- _TASK ITEM_:
The records below are to be repeated exactly, minus any pictures.

* * *

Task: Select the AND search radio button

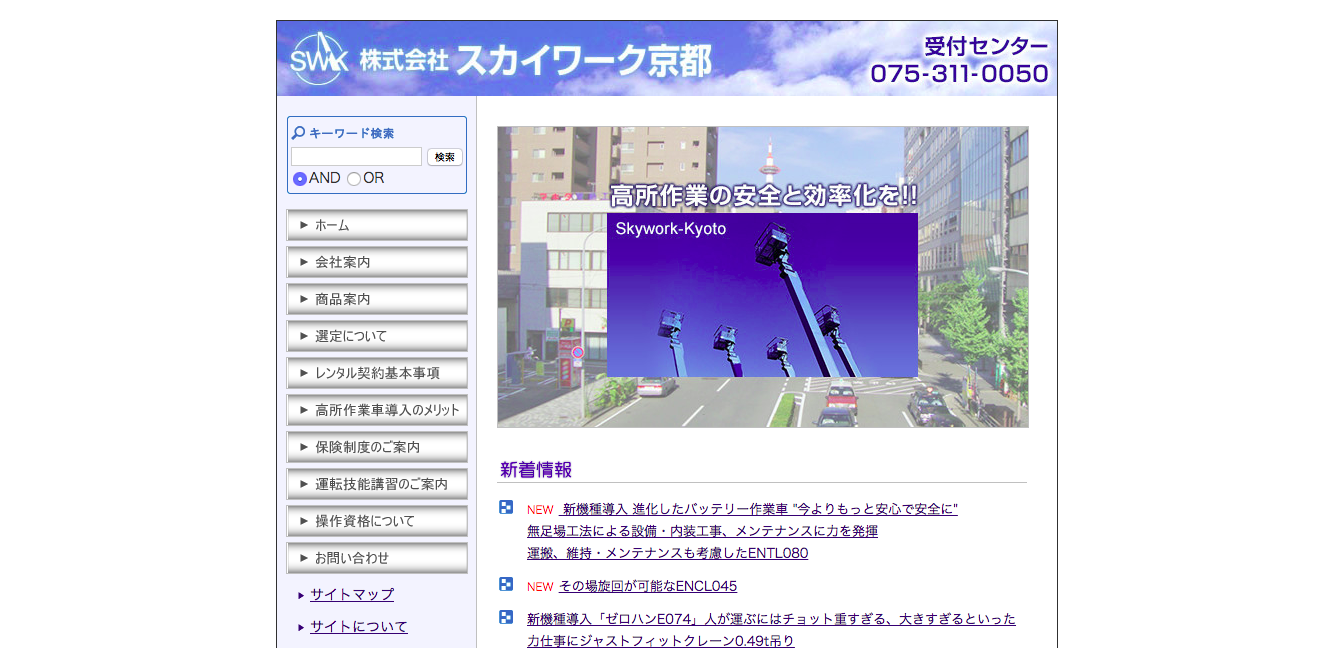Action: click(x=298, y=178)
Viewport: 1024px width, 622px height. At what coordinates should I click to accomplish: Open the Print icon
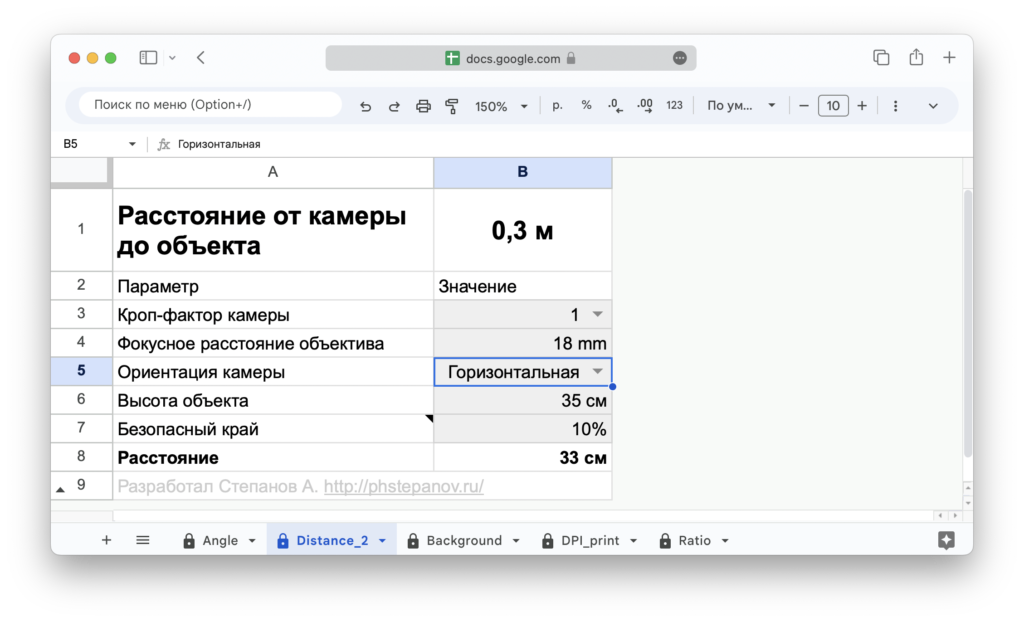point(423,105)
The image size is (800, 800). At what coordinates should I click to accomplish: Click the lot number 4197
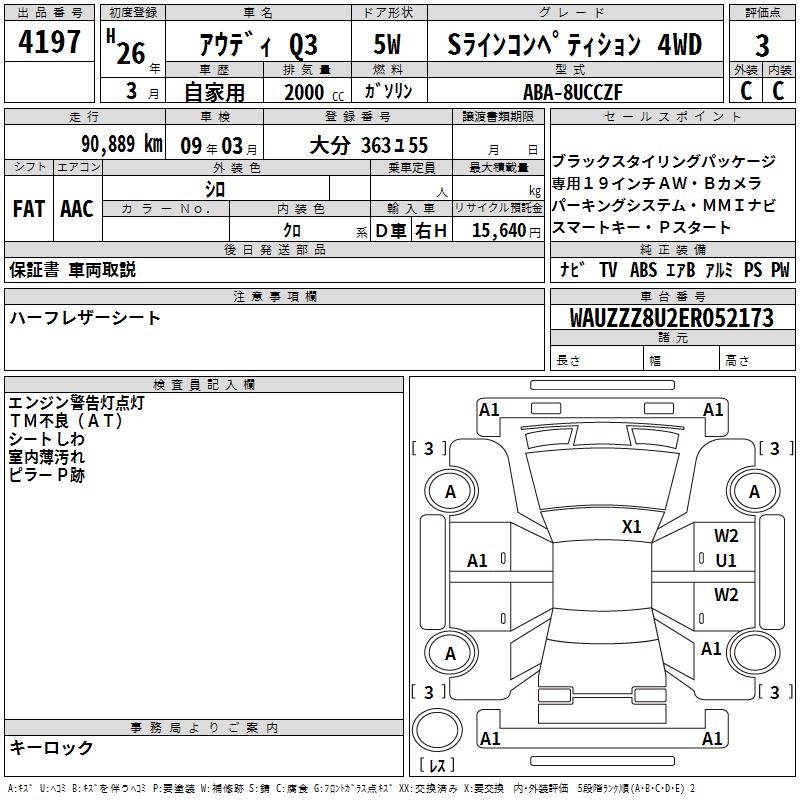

* * *

- _REPLY_:
Task: Select the AND search radio button

Action: click(x=298, y=178)
Viewport: 1024px width, 622px height. At what coordinates should I click to accomplish: Open the Print icon
point(423,105)
The image size is (800, 800). At what coordinates should I click to accomplish: Click the lot number 4197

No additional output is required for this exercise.